For the creation of the website Overmundo, Lemos received, in 2007, the international Golden Nica award, granted by Prix Ars Electronica in a ceremony held in Austria.

In 2016, he was awarded the Google Social Impact Challenge Prize for the platform Mudamos. With this initiative, he also won the Gol Novos Tempos Prize and was a finalist for the Google Social Entrepreneur Award in 2017.

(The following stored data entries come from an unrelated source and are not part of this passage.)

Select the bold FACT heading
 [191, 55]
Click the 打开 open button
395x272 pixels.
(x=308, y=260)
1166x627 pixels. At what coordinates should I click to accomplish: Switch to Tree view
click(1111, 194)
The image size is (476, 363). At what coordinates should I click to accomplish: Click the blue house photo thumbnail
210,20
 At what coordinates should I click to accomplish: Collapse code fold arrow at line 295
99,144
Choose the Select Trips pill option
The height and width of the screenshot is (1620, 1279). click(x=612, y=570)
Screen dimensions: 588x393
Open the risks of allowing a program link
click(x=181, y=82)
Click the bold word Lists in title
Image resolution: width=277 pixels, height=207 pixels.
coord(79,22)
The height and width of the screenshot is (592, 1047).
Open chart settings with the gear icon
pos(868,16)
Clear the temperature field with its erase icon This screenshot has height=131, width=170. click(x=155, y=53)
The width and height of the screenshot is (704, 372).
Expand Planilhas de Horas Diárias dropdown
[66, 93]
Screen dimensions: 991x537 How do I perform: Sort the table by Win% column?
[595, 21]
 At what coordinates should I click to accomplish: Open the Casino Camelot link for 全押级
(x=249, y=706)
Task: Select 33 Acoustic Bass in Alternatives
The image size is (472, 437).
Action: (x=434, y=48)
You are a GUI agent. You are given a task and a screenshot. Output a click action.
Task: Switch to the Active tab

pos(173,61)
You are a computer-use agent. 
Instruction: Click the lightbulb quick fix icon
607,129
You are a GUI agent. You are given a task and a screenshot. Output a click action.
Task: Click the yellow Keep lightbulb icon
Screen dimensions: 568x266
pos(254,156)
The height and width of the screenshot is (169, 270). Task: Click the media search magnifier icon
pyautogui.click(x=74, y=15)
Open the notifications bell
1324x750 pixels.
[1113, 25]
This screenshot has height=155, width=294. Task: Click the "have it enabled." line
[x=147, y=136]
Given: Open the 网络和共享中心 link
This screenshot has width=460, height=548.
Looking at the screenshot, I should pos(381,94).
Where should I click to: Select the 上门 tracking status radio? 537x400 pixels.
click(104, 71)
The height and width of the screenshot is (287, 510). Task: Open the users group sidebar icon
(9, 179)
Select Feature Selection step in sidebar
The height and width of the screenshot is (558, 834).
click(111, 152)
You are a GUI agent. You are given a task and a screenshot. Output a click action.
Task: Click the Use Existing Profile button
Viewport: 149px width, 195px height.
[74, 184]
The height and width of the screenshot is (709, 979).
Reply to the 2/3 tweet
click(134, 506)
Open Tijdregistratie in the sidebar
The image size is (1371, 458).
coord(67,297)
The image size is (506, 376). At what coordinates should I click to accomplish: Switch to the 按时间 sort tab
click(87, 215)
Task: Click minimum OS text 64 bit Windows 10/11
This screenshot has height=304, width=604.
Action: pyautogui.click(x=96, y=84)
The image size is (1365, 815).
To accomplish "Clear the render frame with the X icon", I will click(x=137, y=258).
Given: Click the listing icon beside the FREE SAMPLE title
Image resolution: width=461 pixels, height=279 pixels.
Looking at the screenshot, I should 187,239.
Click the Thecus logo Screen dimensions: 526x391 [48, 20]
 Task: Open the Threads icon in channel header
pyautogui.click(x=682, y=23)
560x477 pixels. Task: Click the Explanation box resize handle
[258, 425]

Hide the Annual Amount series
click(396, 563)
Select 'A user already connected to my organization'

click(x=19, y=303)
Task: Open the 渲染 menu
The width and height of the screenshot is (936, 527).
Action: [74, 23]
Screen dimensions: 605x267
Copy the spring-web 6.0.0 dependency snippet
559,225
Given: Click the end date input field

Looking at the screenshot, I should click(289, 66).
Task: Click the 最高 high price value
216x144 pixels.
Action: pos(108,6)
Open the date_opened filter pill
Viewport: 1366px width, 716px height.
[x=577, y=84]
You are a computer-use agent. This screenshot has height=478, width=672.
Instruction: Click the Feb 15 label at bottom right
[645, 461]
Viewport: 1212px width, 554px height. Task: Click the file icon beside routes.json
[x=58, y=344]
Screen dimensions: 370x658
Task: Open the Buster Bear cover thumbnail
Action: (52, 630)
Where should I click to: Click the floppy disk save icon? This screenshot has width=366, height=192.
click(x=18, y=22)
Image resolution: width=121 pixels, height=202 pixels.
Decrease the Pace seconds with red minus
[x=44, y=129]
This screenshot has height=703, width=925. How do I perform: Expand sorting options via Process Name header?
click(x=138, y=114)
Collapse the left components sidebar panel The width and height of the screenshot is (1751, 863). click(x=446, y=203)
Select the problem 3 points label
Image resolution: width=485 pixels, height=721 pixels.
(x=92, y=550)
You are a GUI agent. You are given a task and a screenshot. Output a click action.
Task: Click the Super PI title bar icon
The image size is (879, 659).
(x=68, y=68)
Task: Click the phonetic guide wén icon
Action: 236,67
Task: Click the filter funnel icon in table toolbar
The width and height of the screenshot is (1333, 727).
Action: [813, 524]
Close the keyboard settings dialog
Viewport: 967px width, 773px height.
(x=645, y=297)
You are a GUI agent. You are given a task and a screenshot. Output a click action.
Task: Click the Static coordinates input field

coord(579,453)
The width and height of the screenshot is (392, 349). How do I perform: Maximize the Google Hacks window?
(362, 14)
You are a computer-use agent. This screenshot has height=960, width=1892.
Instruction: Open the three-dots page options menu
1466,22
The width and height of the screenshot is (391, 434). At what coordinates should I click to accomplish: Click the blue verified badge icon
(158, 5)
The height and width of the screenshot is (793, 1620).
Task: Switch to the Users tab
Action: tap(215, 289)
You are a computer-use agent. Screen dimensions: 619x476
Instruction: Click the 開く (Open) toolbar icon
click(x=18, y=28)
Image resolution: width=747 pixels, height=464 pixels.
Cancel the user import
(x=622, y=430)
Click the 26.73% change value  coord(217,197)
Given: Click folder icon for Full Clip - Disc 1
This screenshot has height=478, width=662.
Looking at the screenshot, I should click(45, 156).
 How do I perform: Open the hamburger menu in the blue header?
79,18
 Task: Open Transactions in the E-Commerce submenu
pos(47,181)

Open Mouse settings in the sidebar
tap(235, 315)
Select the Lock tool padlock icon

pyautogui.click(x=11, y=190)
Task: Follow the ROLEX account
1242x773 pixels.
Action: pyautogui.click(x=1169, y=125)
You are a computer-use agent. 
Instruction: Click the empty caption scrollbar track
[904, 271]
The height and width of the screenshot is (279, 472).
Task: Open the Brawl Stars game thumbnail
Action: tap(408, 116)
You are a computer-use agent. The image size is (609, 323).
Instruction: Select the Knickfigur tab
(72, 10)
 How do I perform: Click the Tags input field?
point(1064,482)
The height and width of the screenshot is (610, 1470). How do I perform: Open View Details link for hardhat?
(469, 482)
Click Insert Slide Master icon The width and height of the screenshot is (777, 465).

In 2019, the program Expresso Futuro earned him the Gold Panda, the top prize at the Sichuan Television Festival the largest in Asia. In the same year, he also received the TAL Award, granted by Televisión América Latina.

On July 29, 2025, he was awarded the Grand Order of Merit Anhanguera, the highest honor granted by the government of the State of Goiás. The recognition was due to his contribution to the drafting of the Artificial Intelligence Law of the State of Goiás (Complementary Law No. 205/2025), the first broad legal framework in Brazil dedicated to artificial intelligence. The same decoration had previously been awarded to the writer Cora Coralina in 1978.

Lemos has consistently been listed among the most admired lawyers in Brazil, according to surveys by Análise Advocacia. He is also recognized in the Brazilian and Latin American rankings of Chambers and Partners, a British company specializing in researching and ranking lawyers and law firms worldwide.

==Published books==

| 2001 | Comércio Eletrônico Revista dos Tribunais e Instituto dos Advogados de São Paulo ISBN: 852032066X |
| 2002 | Conflitos Sobre Nomes de Domínio: e Outras Questões Jurídicas da Internet Revista dos Tribunais e FGV Editora ISBN: 8520323251 |
| 2005 | Direito, Tecnologia e Cultura FGV Editora ISBN: 8522505160 |
| 2007 | Direito do Software Livre e a Administração Pública Lumen Juris ISBN: 9788537500491 |
| 2008 | Tecnobrega: O Para Reinventando o Negócio da Música Aeroplano Editora e Consultoria ISBN: 9788578200077 |
| 2010 | Três Dimensões do Cinema: Economia, Direitos Autorais e Tecnologia FGV Editora ISBN: 9788522508082 |
| 2011 | Pontos de Cultura e Lan-houses: Estruturas para inovação na Base da Pirâmide Social FGV Editora ISBN: 9780984904402 |
| 2012 | Futuros Possíveis – Mídia, Cultura, Sociedade, Direitos Editora Sulina ISBN: 9788520506592 |
| 2014 | A Vida em Rede Editora Papirus 7 Mares ISBN: 9788561773618 |
Marco Civil da Internet Editora Atlas ISBN: 9788522493395
| 2015 | Understanding Brazil's Internet Bill of Rights ITS Rio ISBN: 9788555960000 |
| 2016 | Marco Civil da Internet: Construção e Aplicação Editar Editora Associada ISBN: 9788578511562 |
| 2017 | Brazil's Internet Bill of Rights: A Closer Look ITS Rio ISBN: 9788578511722 |
Marco Civil da Internet: Jurisprudência Comentada Revista dos Tribunais ISBN: 9788520372012
| 2023 | Open Justice na Era da Hiperconectividade Revista dos Tribunais ISBN: 9786526000106 |

== Personal life ==
Since his youth, he has practiced fencing. During his time at Harvard, he led an initiative to teach the sport to students at the institution. Ronaldo is a competitor in the épée and sabre categories, having won medals on multiple occasions in competitions.